Will he ever know that peace again?

And how long will the power last here in Mesatan? Without the complex’s thrall workers, the air filtration gargoyles mounted within each chamber will cease to breathe sooner rather than later. Anyone still down here within a few days will likely expire from asphyxiation.

And this, Land reflects, would be a truly pointless place to die.

On the run from his own contemporaries, no less. Omnissiah have mercy, it is almost maddening enough to be amusing.

The Imperial Fist leads the way across a bridge stretching over a storage repository, where thousands of crates and containers make up a township below.

A single Space Marine…

Land draws breath to ask why the Imperial Fist is alone, why it was deemed appropriate for a mere lone warrior to defend and escort him… when their pursuer makes itself known.

The Vorax strikes when they’re halfway across the span with nowhere to go, its nasty and near-feral cognition aware that they can hardly leap from the high bridge to safety.

The first sign of its presence is when the walkway judders on its support beams, and both Land and the Fist break into a run. Land’s frantic stride takes him forward in flight – not for a deluded second does he believe that the machine is here to save him – and the legionary immediately turns back the way they came.

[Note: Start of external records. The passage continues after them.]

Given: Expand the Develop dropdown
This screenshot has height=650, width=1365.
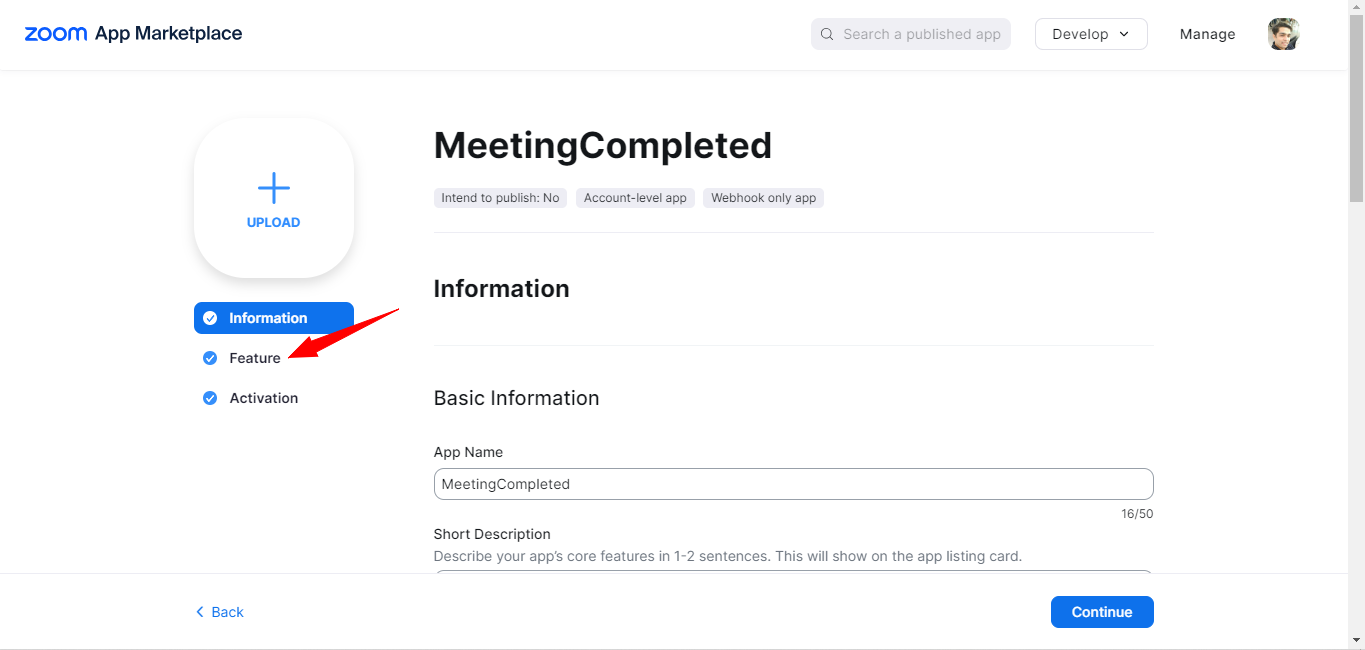Looking at the screenshot, I should [x=1091, y=34].
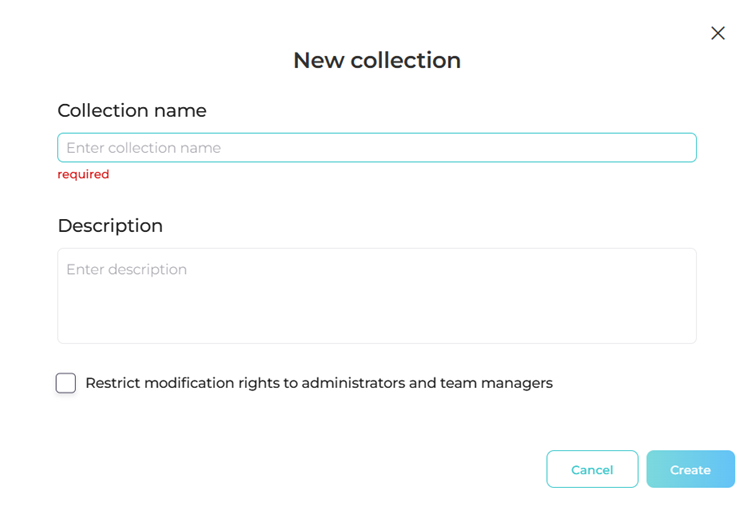Enable the restrict modification rights checkbox

66,383

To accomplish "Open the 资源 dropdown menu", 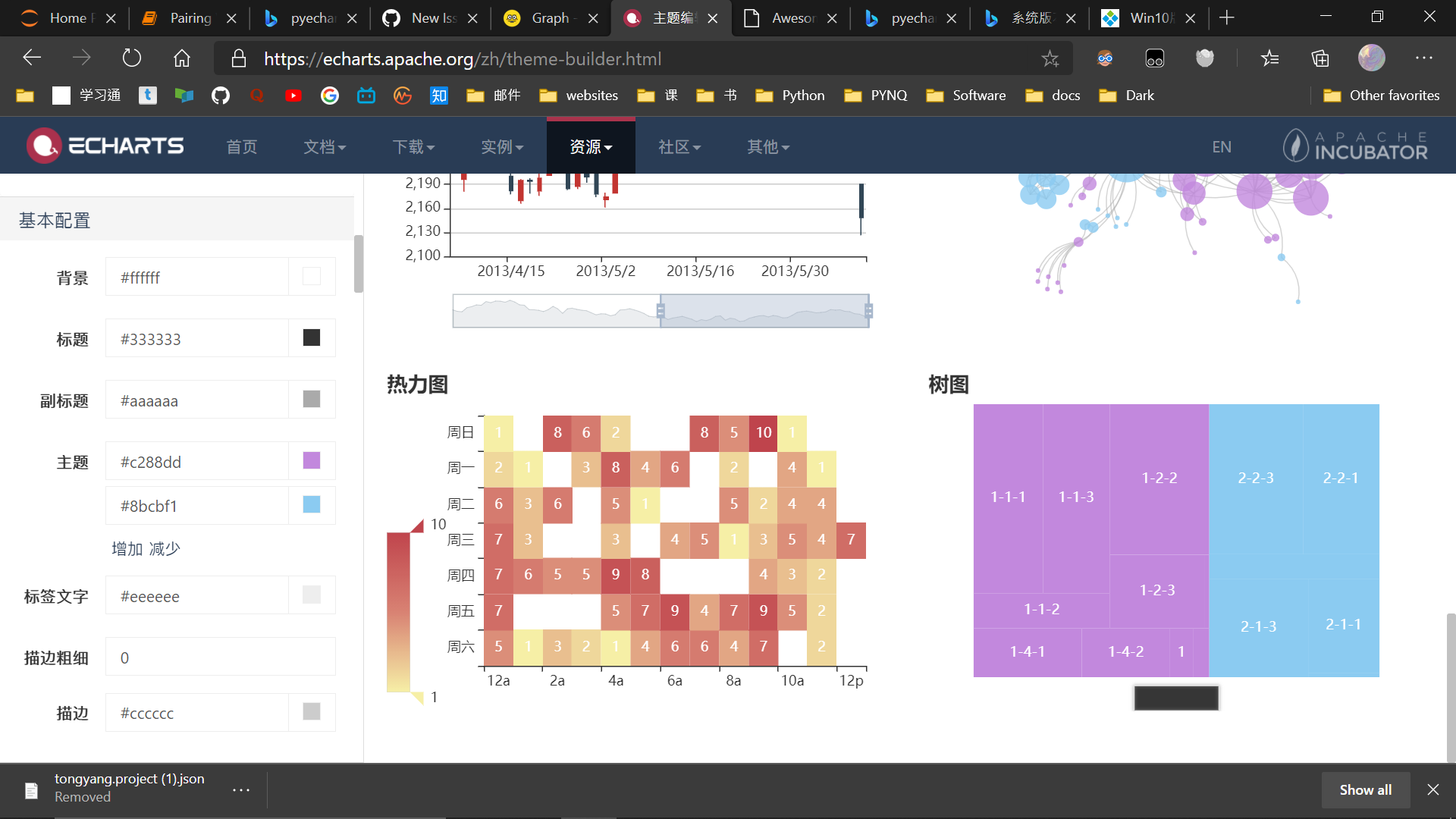I will tap(590, 146).
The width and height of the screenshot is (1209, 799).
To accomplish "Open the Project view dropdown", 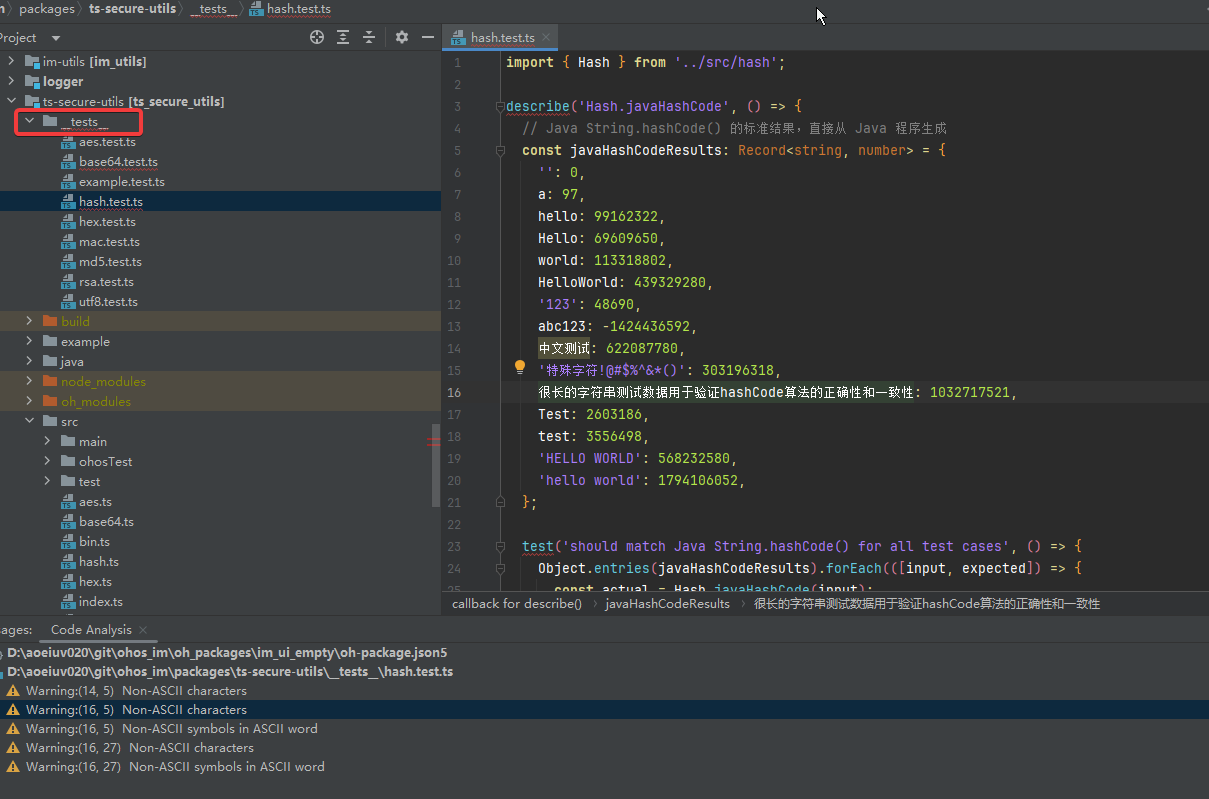I will click(x=56, y=38).
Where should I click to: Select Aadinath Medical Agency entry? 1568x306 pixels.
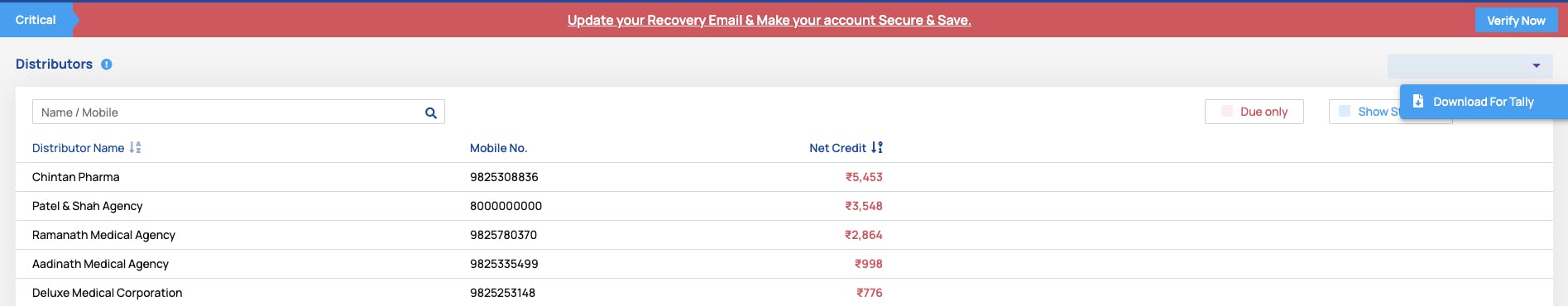784,264
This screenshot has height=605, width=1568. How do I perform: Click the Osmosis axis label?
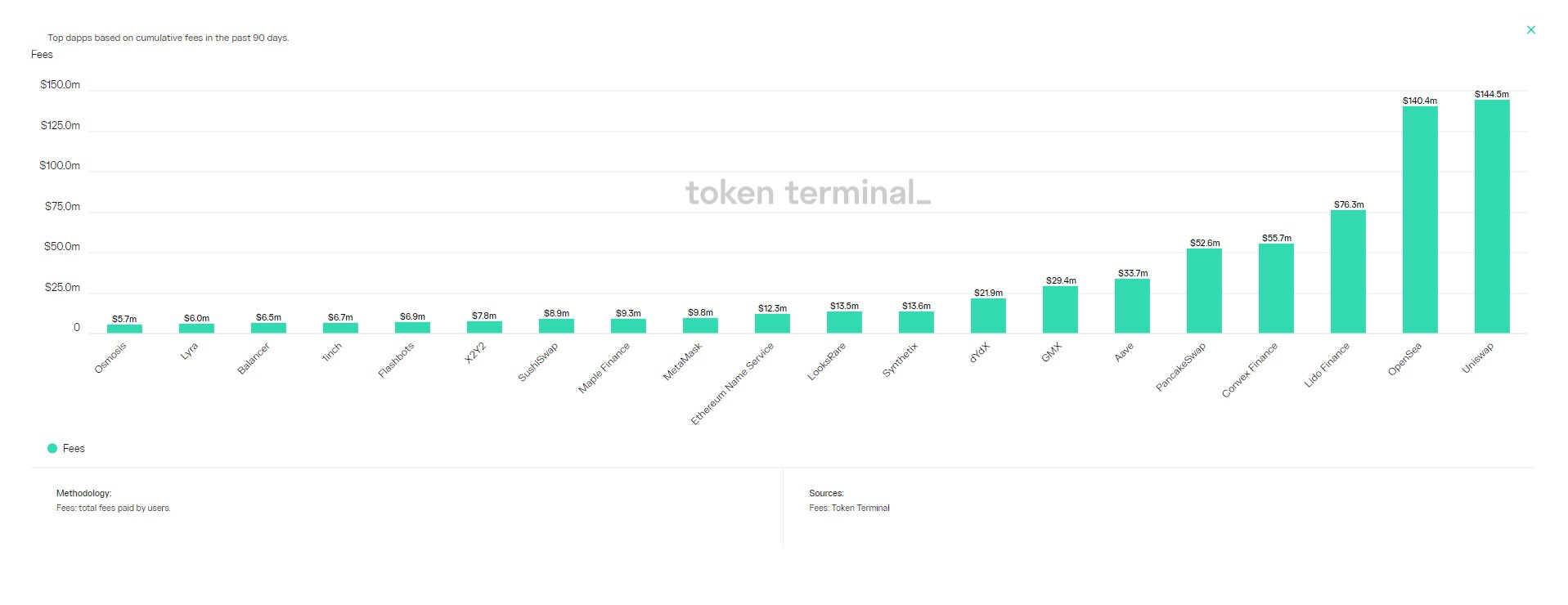(x=111, y=358)
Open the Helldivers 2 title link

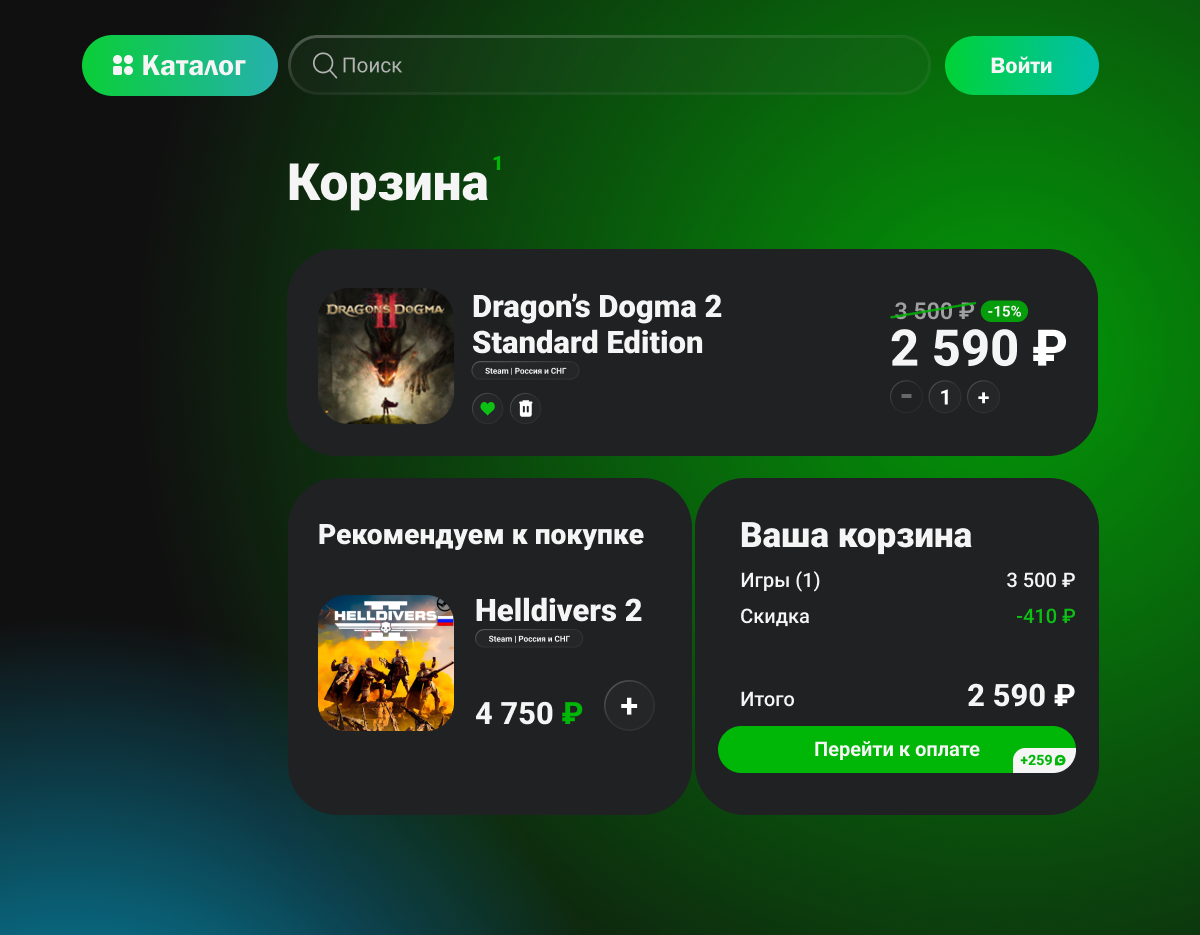coord(558,610)
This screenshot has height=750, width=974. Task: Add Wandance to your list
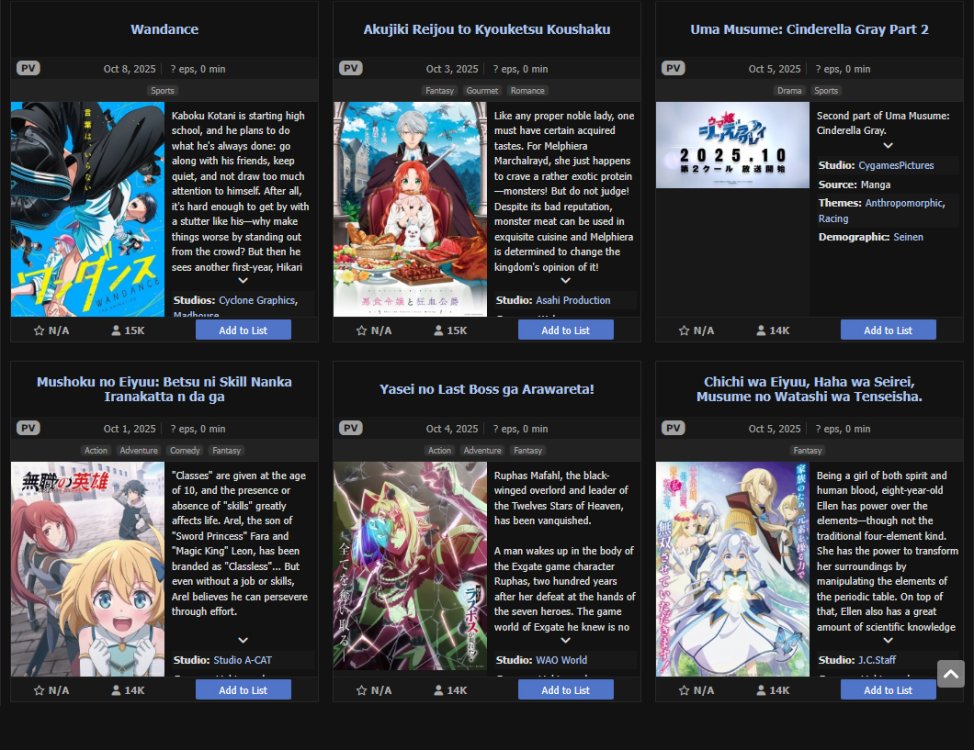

The Imperial Fist is a blur of grinding armour as he passes Land, while the technoarchaeologist is a flapping silhouette of austere robes and simian howling, the latter from Sapien rather than Land himself. Even as he’s fleeing for his life, Land feels a tickle of embarrassed dread for believing that they had lost their pursuer for good.

‘Get behind me,’ the Fist demands.

Land obeys without thinking. The Vorax leans into its awkwardly graceful sprint, its bulbous sensoria-domes locked in a cold, animal glare. Its rotor cannons cycle to life, spear-limbs retracting in something akin to bestial eagerness, ready to launch forth.

The Imperial Fist stands between Land and the automaton. The Space Marine fires first.

Land has never seen the Legiones Astartes fight before. Not outside of visual recordings, with his own eyes. Despite all the ways in which his work has aided – revolutionised may not be too strong a word, really – the armouries of the Legions, the warriors themselves and their various capabilities have never particularly interested him, beyond the extent of the Omnissiah’s genius in creating them. He studied their physiology insofar as he was able, but a great deal of it was sealed away behind Imperial edict, and much of what he could access was bland propaganda.